Bintang New Jersey Devils belum sampai di sana. Dan mungkin tidak akan terjadi untuk sementara waktu.
Hughes yang berusia 24 tahun – senyumnya masih kehilangan beberapa gigi yang hilang di final Olimpiade melawan Kanada – menerima tepuk tangan meriah dan panjang di jalan di Pittsburgh pada Kamis malam, yang terbaru dari serangkaian pertanyaan “apakah ini benar-benar terjadi?” momen sejak skor perpanjangan waktunya pada hari terakhir Olimpiade memberi AS gol Olimpiade pertamanya di hoki putra dalam 46 tahun.
Selama upacara singkat sebelum pertandingan yang mencakup penghormatan kepada anggota tim putri AS peraih medali emas serta Penguins dan kapten Tim Kanada Sidney Crosby, penonton di PPG Paints Arena menaikkan volume suara saat lampu sorot beralih ke nomor Hughes. 86.
Beberapa dari 18.288 hadirin menyanyikan “Huuuuuughhhes! Huuuuuughhhes!” sebelum berubah menjadi “USA! USA!,” membuat Hughes sedikit lengah.
“Saya berpikir untuk memasuki pertandingan, saya tahu mereka akan melakukan sesuatu, tapi yang jelas, Anda tahu, Crosby adalah atlet terbesar di sini,” kata Hughes, yang memberikan assist pada gol tunggal New Jersey saat kalah 4-1 dari Penguins. “Jadi saya yakin mereka juga bersorak untuk Kanada, tapi tentu saja banyak orang Amerika yang bangga hadir malam ini. Dan itu adalah sesuatu yang akan selalu saya ingat.”
Penggemar Pittsburgh melakukan hal serupa 16 tahun yang lalu untuk penjaga gawang Buffalo Sabres Ryan Miller, yang berada di pihak yang salah dalam “gol emas” Crosby untuk Tim Kanada yang menutup Olimpiade 2010 di Vancouver.
Miller dan tim Tim USA harus puas dengan medali perak. Hughes mengukir ruangnya sendiri dalam pengetahuan Olimpiade AS dan meraih emas dalam prosesnya dengan skor perpanjangan waktu di Italia. Beberapa hari terakhir ini merupakan hari-hari yang penuh gejolak, termasuk perjalanan ke Gedung Putih dan penampilan cameo di State of the Union Presiden Donald Trump.

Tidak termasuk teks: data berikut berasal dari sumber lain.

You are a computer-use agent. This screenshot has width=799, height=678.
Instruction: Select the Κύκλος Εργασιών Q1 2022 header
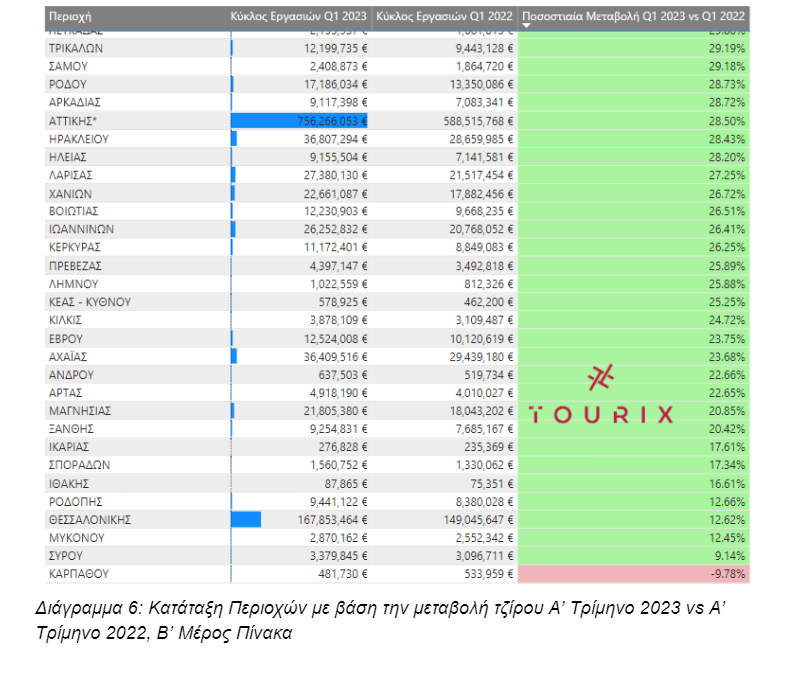[444, 17]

Hughes dirayakan di rumahnya di New Jersey pada hari Rabu. Menerima sambutan yang sama melawan rival Divisi Metropolitan, dengan peluang lain pada hari Sabtu ketika Setan mengunjungi St. Louis, bukanlah sesuatu yang dia antisipasi.
“Jelas, ini tidak akan bertahan selamanya, tapi sangat keren,” katanya.
Hughes mengakui bahwa kecepatan yang ada belum memungkinkan dia untuk memproses semuanya. Meskipun memasuki kembali musim reguler NHL merupakan tantangan setelah apa yang disebutnya “mungkin momen terbaik dalam hidup saya,” waktunya di arena telah memberinya rutinitas yang disambut baik.
“Hal terbaik yang terjadi pada saya adalah kembali ke atas es dan bermain,” katanya. “Supaya saya tidak punya gangguan selama empat atau lima jam.”
___
AP NHL: https://apnews.com/hub/nhl
Hak Cipta 2026 Associated Press. Semua hak dilindungi undang-undang. Materi ini tidak boleh dipublikasikan, disiarkan, ditulis ulang, atau didistribusikan ulang tanpa izin.